Erik rushes on, talking about composer Gabriela Lena Frank's connection to her mother's native Peru, and Oswald Huỳnh's connection to Vietnam. "Oswalk is a student at the University of Missouri. We played his Gia Đình as part of a workshop for student composers last fall. Assistant Conductor, Stephanie Childress asked Oswald to expand his work, which is inspired by his Vietnamese background. "
Other programs explore musical experiences composers have had far from home. "In Escales, Jacques Ibert was writing about his experience on the Mediterranean coast, in Tunisia and Spain and Italy. Maurice Ravel's La Valse is not so much about Vienna the place, but the idea of a 'Viennese world'."
Even something as straightforward as a program of W.A. Mozart's symphonies has a connection to the theme. "Jane Glover conducts two symphonies—which are known as the 'Linz and 'Prague' symphonies—which are very much connected to these cities."
Erik zooms in on a program that conjures images of a place that is no longer in existence. "In his new work for the SLSO, James Lee III bring listeners to his image of Cahokia Mounds, the archeological remains of the pre-Columbian city that flourished just across the Mississippi River."
And there are works that explore places created entirely by imagination. "Mason Bates' Anthology of Fantastic Zoology takes us to this world of mythical animals, exploring it with thrillingly imaginative music. And we venture into space with Gustav Holst's The Planets, written before humans has ever left the Earth's atmosphere."

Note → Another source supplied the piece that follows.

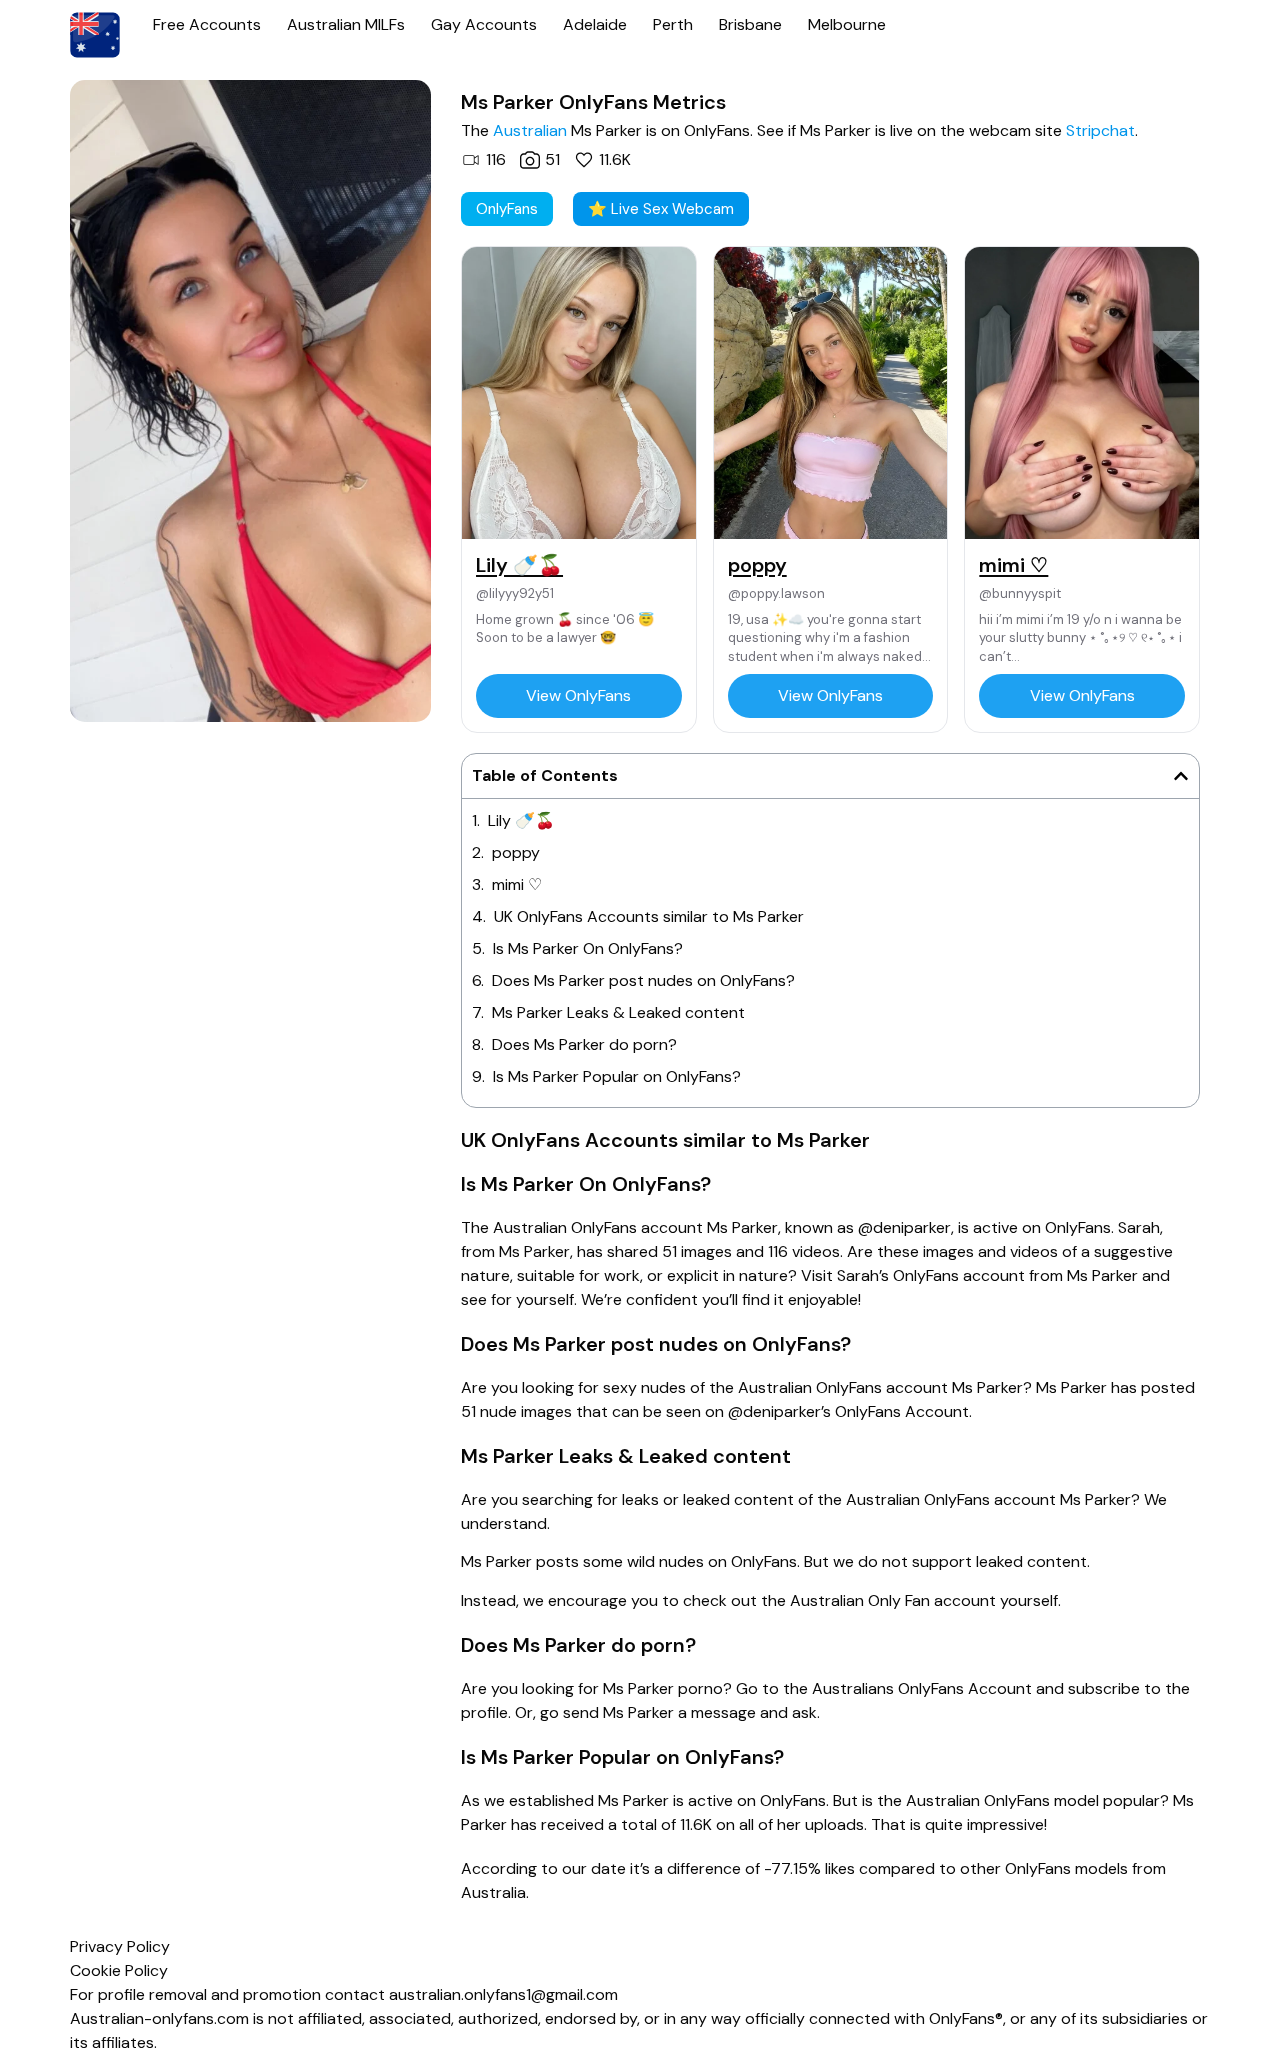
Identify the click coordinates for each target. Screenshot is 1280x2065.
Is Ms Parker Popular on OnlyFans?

The new season brings many regular guest artists back to St. Louis. These friends include conductors Hannu Lintu, John Storgårds, Nicholas McGegan, and Cristian Măcelaru, as well as pianist Kirill Gerstein and violinist James Ehnes.

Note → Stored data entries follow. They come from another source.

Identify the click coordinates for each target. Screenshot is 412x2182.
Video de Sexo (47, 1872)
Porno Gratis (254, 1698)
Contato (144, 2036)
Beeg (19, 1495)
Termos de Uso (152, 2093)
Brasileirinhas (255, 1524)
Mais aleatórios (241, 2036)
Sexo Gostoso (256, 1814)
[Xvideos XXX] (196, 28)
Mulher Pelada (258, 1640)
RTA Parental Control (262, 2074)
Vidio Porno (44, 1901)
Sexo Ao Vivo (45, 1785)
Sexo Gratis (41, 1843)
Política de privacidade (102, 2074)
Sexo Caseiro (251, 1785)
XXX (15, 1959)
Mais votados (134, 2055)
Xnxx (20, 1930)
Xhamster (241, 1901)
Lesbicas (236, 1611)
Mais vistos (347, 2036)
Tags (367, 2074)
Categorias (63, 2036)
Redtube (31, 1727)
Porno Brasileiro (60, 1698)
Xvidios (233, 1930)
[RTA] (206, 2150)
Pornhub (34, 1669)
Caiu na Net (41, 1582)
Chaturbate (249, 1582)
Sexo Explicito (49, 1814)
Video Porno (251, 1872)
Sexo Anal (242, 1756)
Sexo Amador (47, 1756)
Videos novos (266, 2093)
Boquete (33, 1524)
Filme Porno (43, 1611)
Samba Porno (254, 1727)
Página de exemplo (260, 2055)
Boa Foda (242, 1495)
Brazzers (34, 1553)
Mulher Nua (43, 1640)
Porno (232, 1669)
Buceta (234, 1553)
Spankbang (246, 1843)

But it also brings new faces. "I'm excited about the debut of Jonathon Heyward, a young conductor who is really getting some wonderful attention across Europe. And I was excited when Stéphane wanted to bring Jeanine De Bique, a soprano who will sing music by Francis Poulenc." Plus, pianist Alice Sara Ott plays Maurice Ravel: "Cristi Măcelaru was very excited to bring her Ravel to the SLSO."
One program promises a double debut. "Xian Zhang conducts music by Gioacchino and Ottorio Respighi, and pianist Marie-Ange Nguci plays Sergei Rachmaninoff. Nguci is the real deal. She's really special, and this might even be her orchestral debut in the United States."

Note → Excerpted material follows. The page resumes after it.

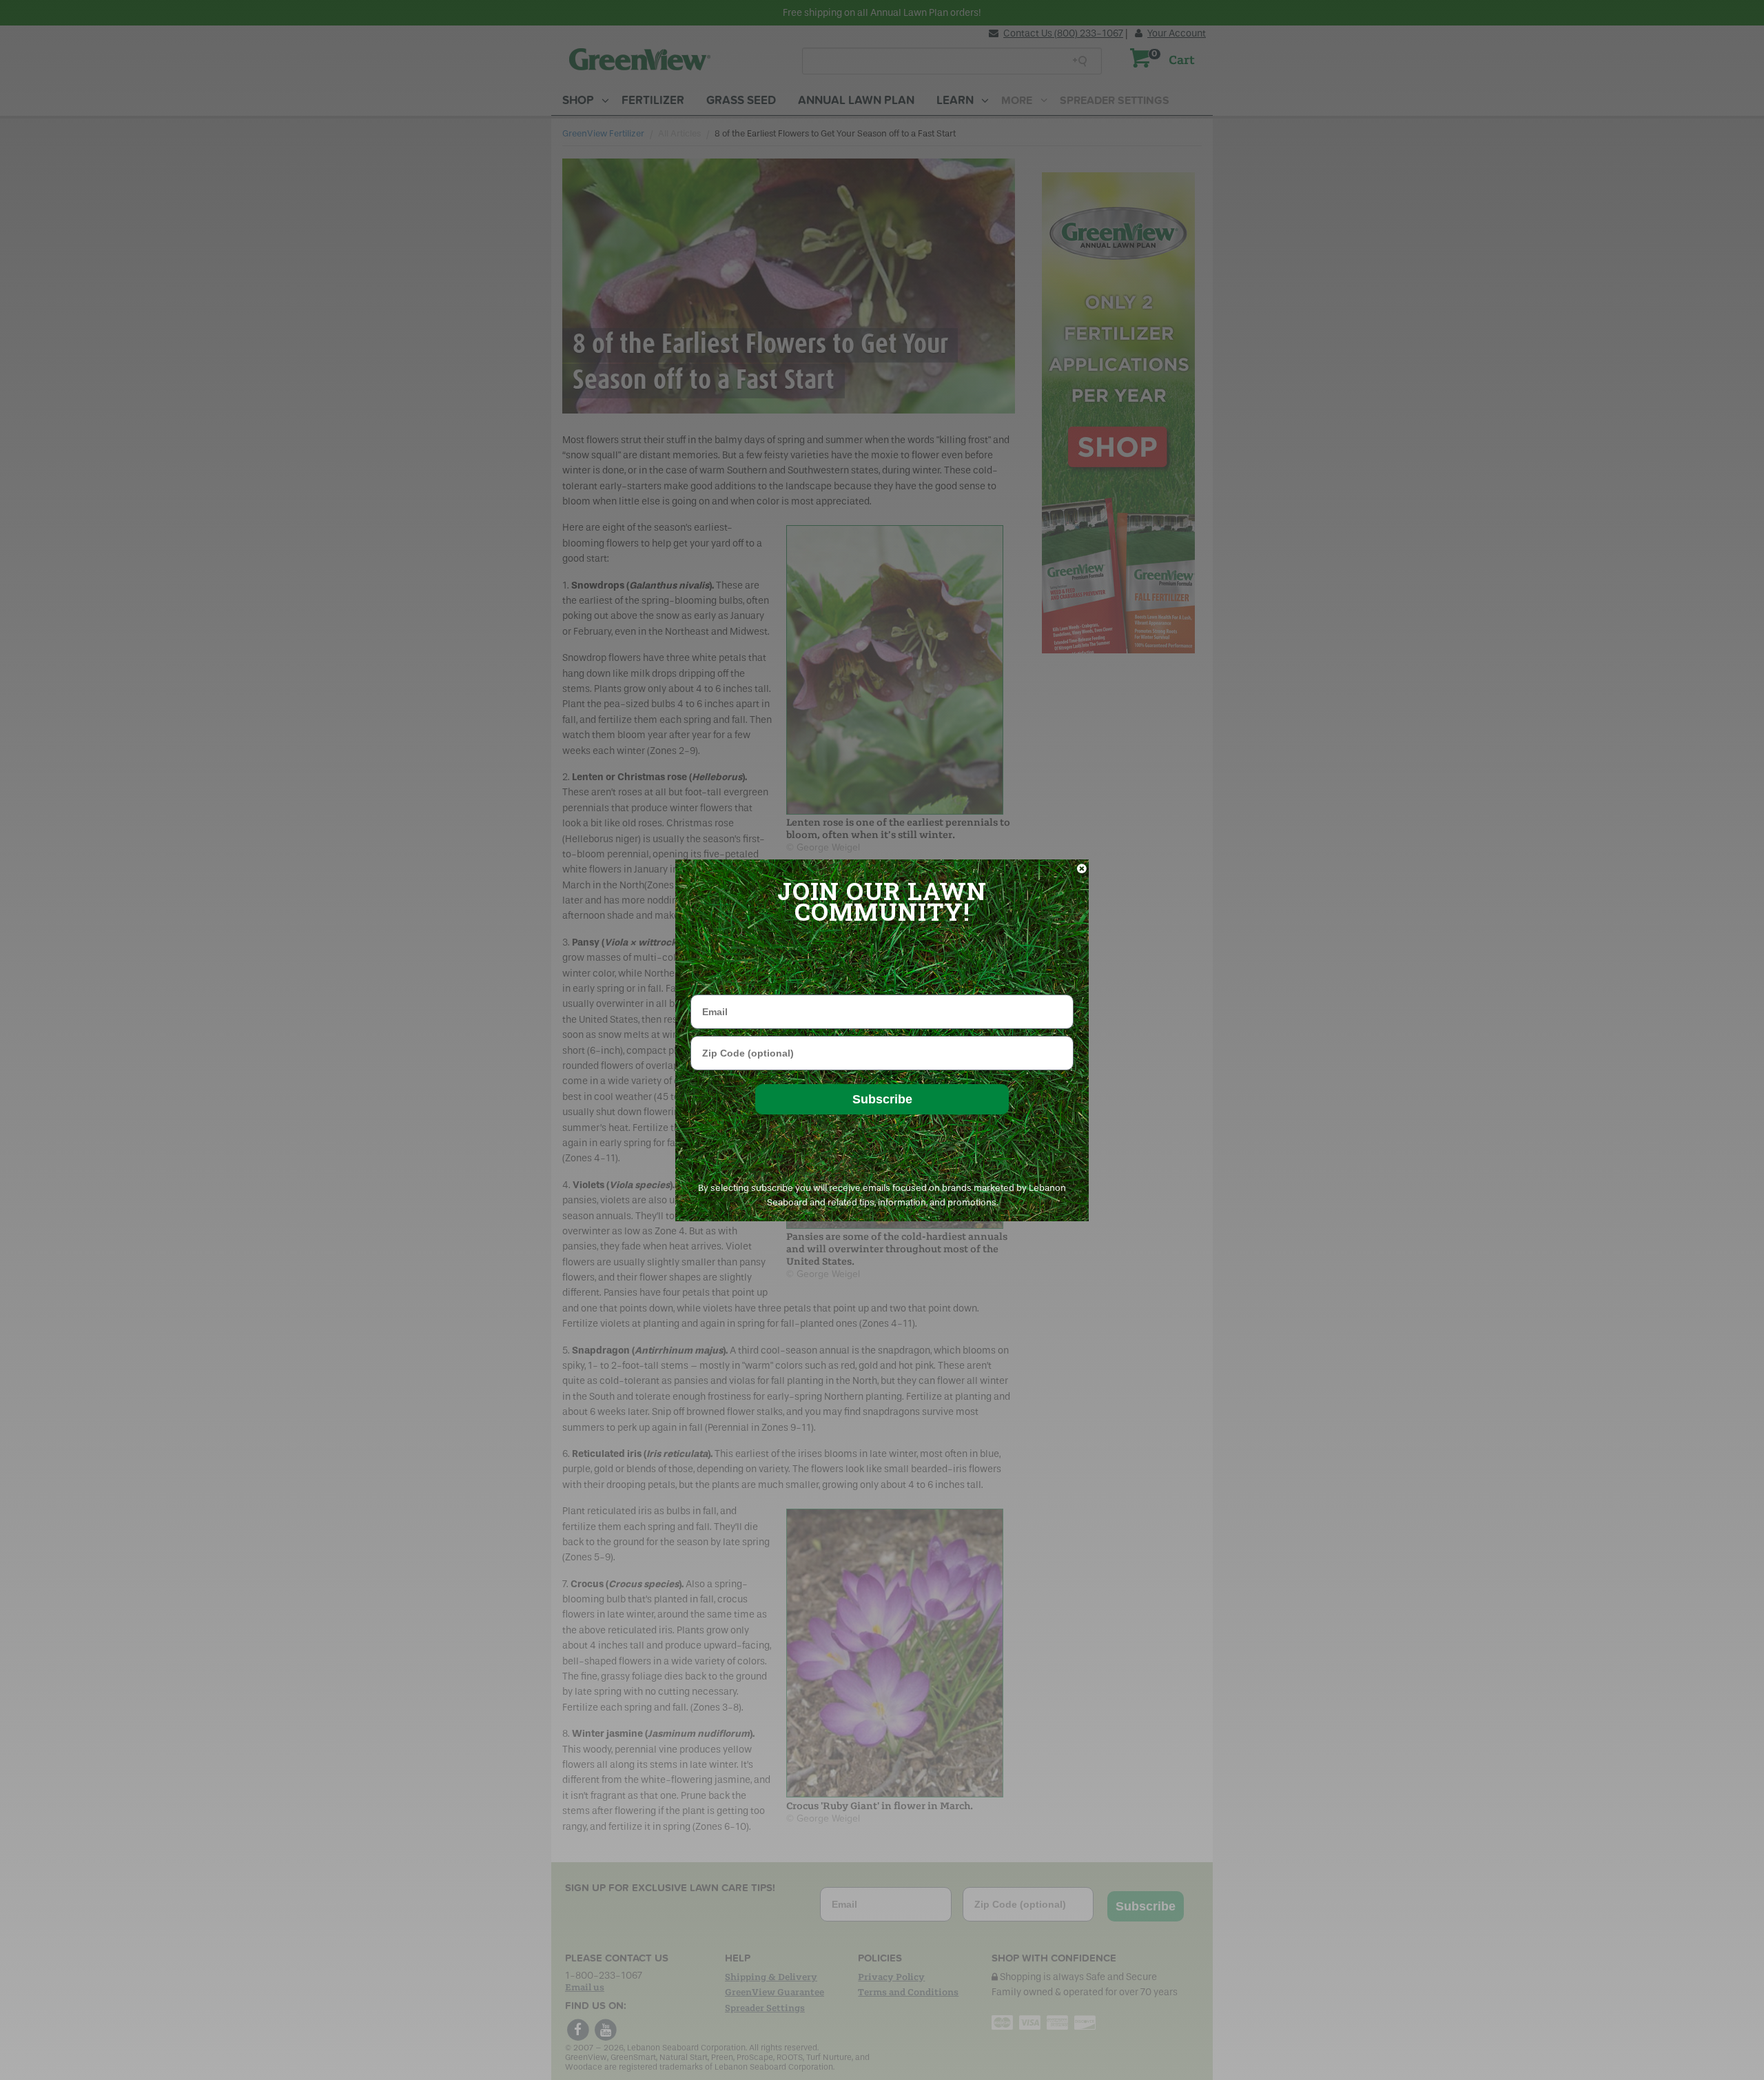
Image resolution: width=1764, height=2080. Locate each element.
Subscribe (882, 1099)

Violinist Nicola Benedetti, an artist whose residency was delayed by the pandemic, returns with two contemporary concertos. "There will be 'fresh ink' with James MacMillan's brand-new concerto, and she plays Wynton Marsalis' concerto, which she has taken around the world.
Indeed, a quarter of the works on the season are by living composers. "There is a curiosity in our audience for new works," says Erik. "Stéphane says he believes that our art form lies in the development of beautiful repertoire, and this season proves it."
And there will be a very special part of the repertoire to revisit: Hector Berloiz's The Damnation of Faust, the last piece the SLSO rehearsed before the pandemic took hold. There was a groundswell of support to reschedule its performance. "It was an incredible experience for everyone. The cast was perfect. This piece is core to who Stéphane is." It was decided: whoever the stars aligned, it would happen again.
"And so," says Erik, smiling, "we are closing the season that way. The 2022/2023 season is about the world opening again, we wanted to end with this project—the last thing we did before the world changed"
Tim Munro is the SLSO's Creative Partner. A writer, broadcaster, and Grammy-winning flutist, he lives in Chicago with his wife, son, and badly behaved orange cat.